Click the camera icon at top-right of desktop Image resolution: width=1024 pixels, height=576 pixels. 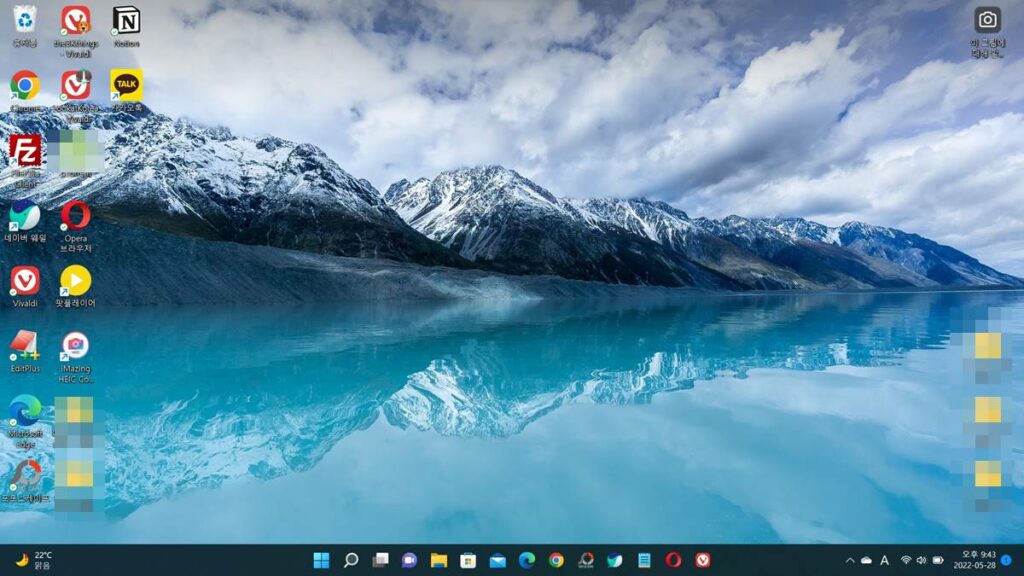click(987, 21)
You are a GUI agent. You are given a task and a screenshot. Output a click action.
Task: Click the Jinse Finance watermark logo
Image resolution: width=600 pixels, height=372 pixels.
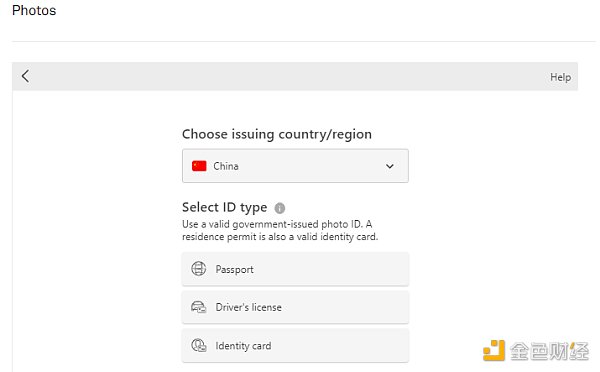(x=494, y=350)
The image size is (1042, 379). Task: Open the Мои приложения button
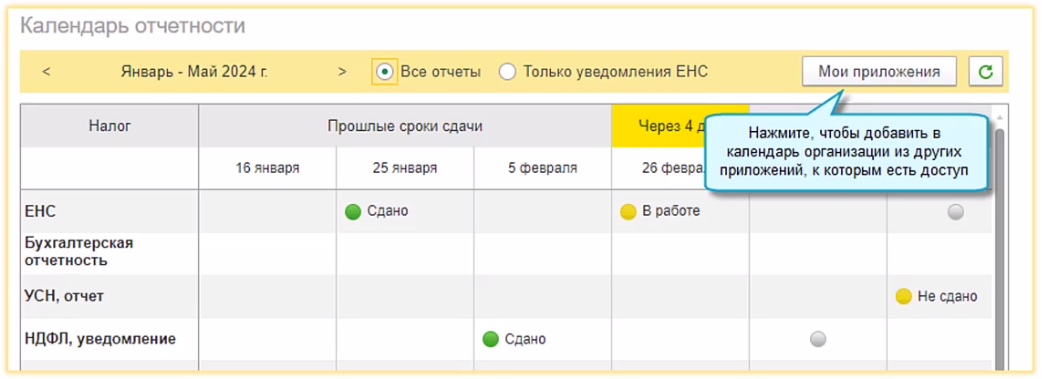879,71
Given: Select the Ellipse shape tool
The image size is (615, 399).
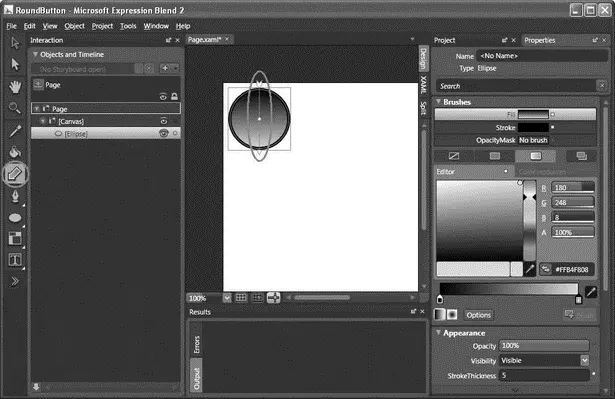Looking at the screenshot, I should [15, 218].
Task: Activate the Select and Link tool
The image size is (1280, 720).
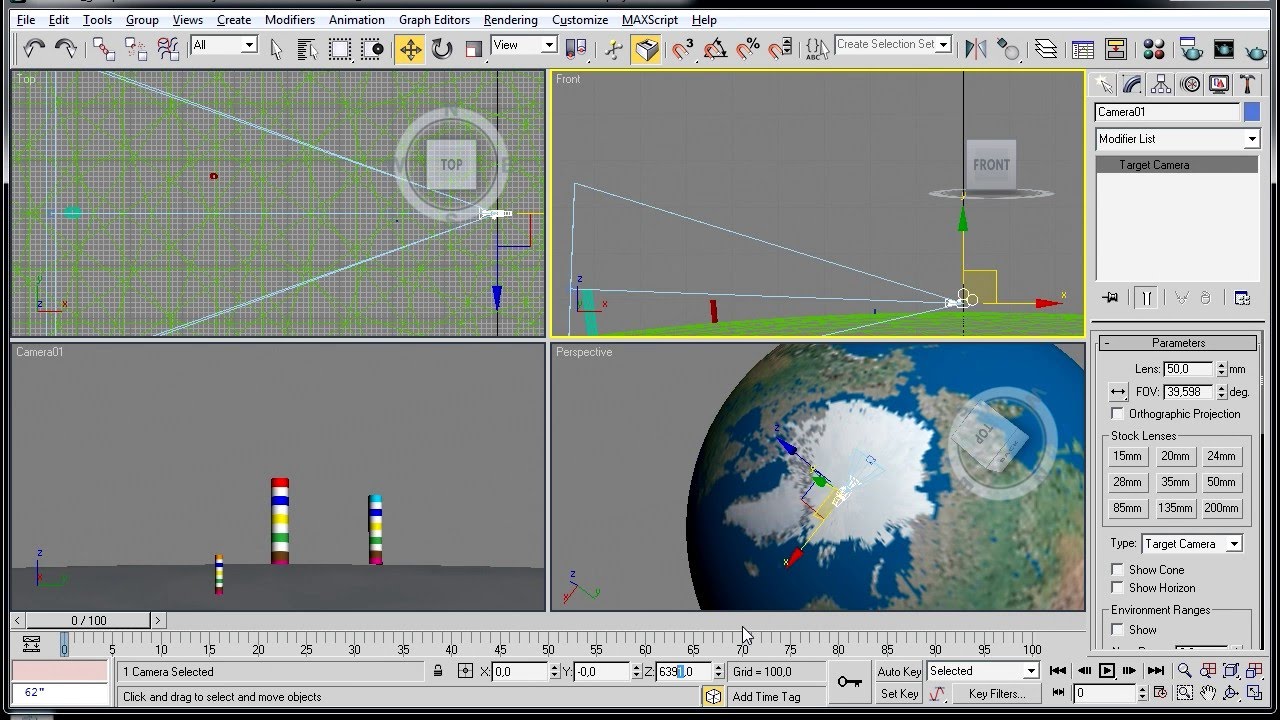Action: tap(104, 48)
______________________________
-- Written request --
Give the items as a two-column CSV with the columns "instruction" and "reply", one row per item, with each value in a single quoted field and line breaks replaced by spaces. Begin at the line that has "Task: Activate the Select and Link tool", stop after the last item, and leave the pictures out.

-- Task response --
instruction,reply
"Task: Activate the Select and Link tool The image size is (1280, 720).","Action: tap(104, 48)"